Sam Fisher
Banned
When French voters seated a Socialist Party president in May, they were led to expect a break from the pressures of excessive debt, budget austerity and economic decline.
Not happening.
Francois Hollande is proving that good intentions can't engineer a turnaround. When he came into power six months ago, Hollande pandered to his political base. He raised the minimum wage, lowered some retirement ages, increased taxes on the rich and promised to fund 60,000 new teaching jobs.
Within months, however, Hollande was backpedaling, saying France needed to raise taxes more broadly. At a news conference this month, Hollande stressed the need to make French business more competitive and defended the necessity of a higher value-added tax that regressively affects the poor.
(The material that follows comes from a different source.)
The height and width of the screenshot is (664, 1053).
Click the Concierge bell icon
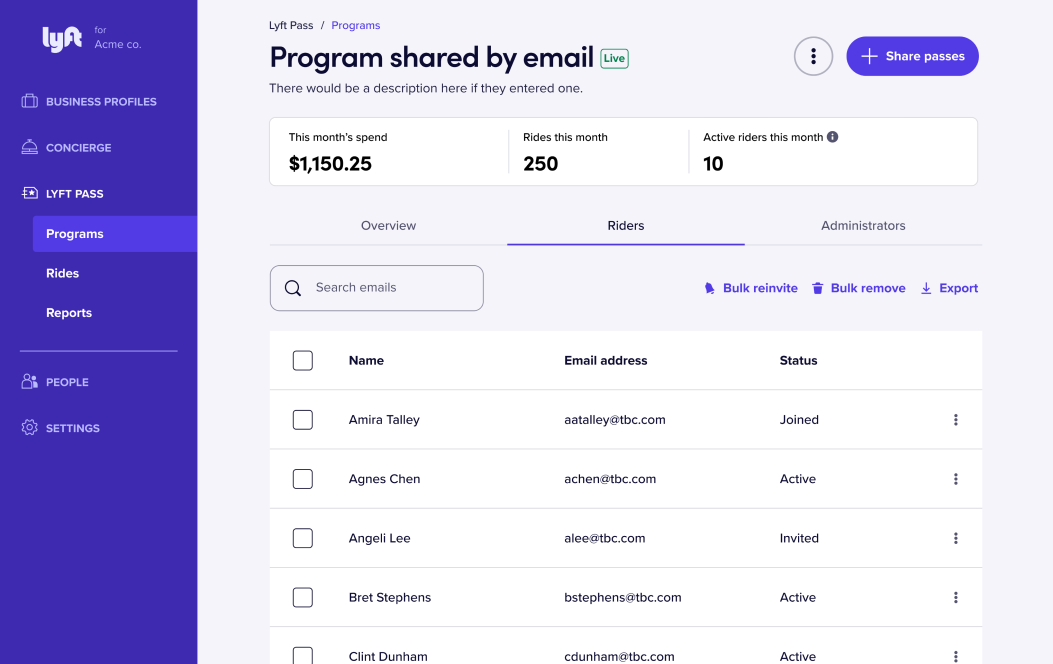coord(30,147)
Hollande's approval ratings have plunged. His zigzagging has some French longing for a return of Hollande's hyperkinetic predecessor, Nicolas Sarkozy.
France is enduring the inevitable consequences of overspending on social programs and overregulation of its labor market. Its companion impulse to overtax is being tempered by fiscal and financial reality. Even a nation rich in culture, resources and infrastructure can't keep borrowing money and raising tax rates forever. Citing the troubled fiscal outlook and "deteriorating economic prospects," Moody's Investors Service on Monday stripped France of its AAA credit rating. Rival rating agency Standard & Poor's had downgraded France from AAA months earlier.
America should heed the French lesson — especially with the automatic tax hikes and across-the-board spending cuts set for Jan. 1 unless U.S. lawmakers find a way to avoid that so-called fiscal cliff.
Unable to keep the promises he made, Hollande has pleaded for more time to set France on the right course: "Everything has been said, but not everything has been tried," Hollande explained. "I will do everything to ensure our turnaround."
Trouble is, he means everything. He will jack up taxes and jack up spending. He will court business investment with tax credits at the same time he tries to ignore the labor-market constraints that contribute so much to making France uncompetitive.
A recent International Monetary Fund report outlines how rigid, dysfunctional rules are at the core of the French malaise. Companies cannot readily adjust the working hours or pay of their labor forces to meet pressure from a Europe-wide slowdown. Layoffs are cost-prohibitive — although that hasn't stopped major employers such as Peugeot from announcing massive job cuts. No wonder France is in danger of lapsing into a recession.
With its well-educated populace and sophisticated business culture, France has more economic breathing room than a smaller, poorer nation such as Portugal. Yet it is precisely to Portugal that Hollande should look for an example of the resolve he needs.
Portugal has stuck with a program of austerity and debt-reduction despite severe economic pain and declining living standards. Its center-right government is now ushering in another austerity budget in the face of public protests. What's not obvious today but will be soon is how dealing forthrightly with its debt, reforming its markets and curbing its public spending will clear the way for growth in the future.
On a recent visit to Portugal, German Chancellor Angela Merkel endured some nasty public protests, including displays of swastikas and catcalls such as, "Merkel Nazi, Go Away." As head of Europe's largest and most successful economy, Merkel is pushing fiscal discipline across the continent. She recognizes it is a tough path to follow. But she is exactly right when she notes that Portugal's "conditions for growth" have improved dramatically, as a result of "the courageous action of its government."
For Germany, France is the bigger worry. France is healthier yet than Portugal, but as Europe's No. 2 economy — and Germany's largest trading partner — much is riding on Hollande's ability to nurse his nation back to vigor. Germans are skeptical: A recent headline in a prominent German newspaper asked, "Will France be the new Greece?"
Hollande has shown a willingness to adjust his policies. But his scattershot approach won't be strong enough to pull France out of its economic tailspin. What's needed is a coherent strategy.
Hollande has to muster the same political courage as leaders of Portugal and his counterpart, President Cavaco Silva, to make France competitive again.